Mágico como lo fue su dueño
*Colaboración de Éel María Angulo Hernández
La casa del Nobel Gabriel García Márquez huele a paz y triunfo. Sus paredes laten, hablan. Es como un cielo en el cielo plagado de esa suerte de luceros a los que el mundo bautizó como libros y a los que él veía como estrellas. Tiene un jardín grande de grama bien cuidada frente al que se abre un estudio en forma de ele. Entrar allí es mágico. Tanto como lo fue su dueño. Tanto, como lo recuerdan sus historias.
A esa cueva llena de letras, entre las que flotan los apellidos de Kafka y Freud y repetidamente el nombre de Fidel Castro, entré el tercer día de noviembre de este inolvidable año. Lo hice vestida de blanco para honrar al escritor cuyo nombre retumba en mi mente y en la de miles de colombianos, Gabo. La brisa fresca que me envolvió al entrar al recinto, que desde 1961 acogió al narrador cataquero en Ciudad de México, me anunciaba que lo viviría me quedaría grabado en las retinas con la tinta indeleble de las ilusiones de Macondo.
A pocos metros del imponente escritorio marrón y la silla negra en la que se sentaba el autor de ‘La hojarasca´ para entregarse al delicioso y a la vez doloroso rito de narrar y exorcizar demonios, amor y cólera en novelas y poemas, encontré una caja llena de arena en la que reposan 19 piedras. Cada una tenía estampado el nombre de alguna de las obras del apasionado esposo de Mercedes Barcha, la del centro es la principal: ‘Cien años de Soledad´. Esa en la que pensó por 17 años. Esa que le valió la ovación mundial y cuyo anuncio recibió justo en esta residencia del Pedregal de San Ángel a la que convirtió en su propia aldea de cuento.
En el silencio de su encantadora morada encontré el eco mudo de sus carcajadas, que cesaron desde su muerte en 2014, y hasta me pareció verlo parrandear entre las sonrisas que esbozaba en varios retratos, uno sobre el regazo de la mujer que lo acompañó hasta el último día y en el que se le veía gozar con dulzura el contacto con sus hijos Rodrigo y Gonzalo.
Dos fotos en blanco y negro inmortalizaron en su espacio privado el momento cumbre en el que vestido de liqui-liqui recibió en Estocolmo el mayor galardón a su obra en 1982. Contrario a lo que se pudiera esperar, este no destaca a gritos en la sala, sino que se esconde entre los lomos de decenas de libros y demuestra que, por más que el mundo lo aplaudiera como Nobel, de puertas para adentro prefería seguir sintiéndose solo como el hijo de Gabriel Eligio y Luisa Santiaga.

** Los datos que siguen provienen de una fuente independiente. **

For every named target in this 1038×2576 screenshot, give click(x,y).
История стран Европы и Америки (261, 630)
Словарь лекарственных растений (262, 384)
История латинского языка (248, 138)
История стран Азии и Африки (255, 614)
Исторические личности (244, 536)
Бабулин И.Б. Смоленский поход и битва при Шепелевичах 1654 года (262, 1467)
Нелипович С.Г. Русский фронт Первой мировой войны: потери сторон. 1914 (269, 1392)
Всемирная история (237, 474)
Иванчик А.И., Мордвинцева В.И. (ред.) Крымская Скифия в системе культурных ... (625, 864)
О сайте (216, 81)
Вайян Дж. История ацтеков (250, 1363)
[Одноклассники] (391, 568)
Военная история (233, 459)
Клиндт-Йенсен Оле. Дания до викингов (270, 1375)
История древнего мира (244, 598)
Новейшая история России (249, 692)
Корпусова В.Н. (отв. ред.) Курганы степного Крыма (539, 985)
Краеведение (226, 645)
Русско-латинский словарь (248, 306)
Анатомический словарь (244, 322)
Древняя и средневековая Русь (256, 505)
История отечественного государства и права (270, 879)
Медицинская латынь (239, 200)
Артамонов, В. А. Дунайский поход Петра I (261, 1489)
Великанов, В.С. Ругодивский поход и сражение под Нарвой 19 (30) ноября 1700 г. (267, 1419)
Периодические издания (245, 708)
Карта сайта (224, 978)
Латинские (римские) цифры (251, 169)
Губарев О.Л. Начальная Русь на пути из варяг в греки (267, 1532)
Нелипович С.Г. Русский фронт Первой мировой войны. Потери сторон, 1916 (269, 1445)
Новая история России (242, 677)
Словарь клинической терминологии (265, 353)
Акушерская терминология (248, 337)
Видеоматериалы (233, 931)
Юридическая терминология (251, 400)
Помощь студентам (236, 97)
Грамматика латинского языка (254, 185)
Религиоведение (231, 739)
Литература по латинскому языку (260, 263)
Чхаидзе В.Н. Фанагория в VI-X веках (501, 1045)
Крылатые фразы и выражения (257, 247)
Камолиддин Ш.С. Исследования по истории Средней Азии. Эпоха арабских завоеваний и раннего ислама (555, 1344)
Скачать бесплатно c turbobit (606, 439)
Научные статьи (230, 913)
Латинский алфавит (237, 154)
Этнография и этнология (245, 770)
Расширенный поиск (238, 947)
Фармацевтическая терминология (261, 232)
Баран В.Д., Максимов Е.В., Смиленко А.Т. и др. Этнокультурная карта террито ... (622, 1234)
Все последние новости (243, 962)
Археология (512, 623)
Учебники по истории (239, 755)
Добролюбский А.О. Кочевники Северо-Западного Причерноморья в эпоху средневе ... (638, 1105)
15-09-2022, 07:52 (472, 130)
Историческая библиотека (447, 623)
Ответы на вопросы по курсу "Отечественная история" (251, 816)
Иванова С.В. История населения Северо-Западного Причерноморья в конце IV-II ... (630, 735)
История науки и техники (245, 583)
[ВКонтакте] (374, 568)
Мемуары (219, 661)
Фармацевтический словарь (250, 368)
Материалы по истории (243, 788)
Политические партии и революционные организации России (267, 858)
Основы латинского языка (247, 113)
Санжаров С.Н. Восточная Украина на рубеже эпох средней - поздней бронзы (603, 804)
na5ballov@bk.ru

El de las rosas amarillas. El de los chistes y refranes. El que aún reposa en los pasillos de la casa aunque su cuerpo ya no esté. El que nació en el Caribe y murió en México. El que amó la calle Fuego hasta los tuétanos. El que dormía en nubes de palabras. El que le entregó el alma a lo que lo hacía suspirar, narrar, solo narrar.
Fotos cortesía de Éel María Angulo
*Periodista barranquillera radicada en Países Bajos, ganadora de premios de periodismo como el Rey de España y el Simón Bolívar.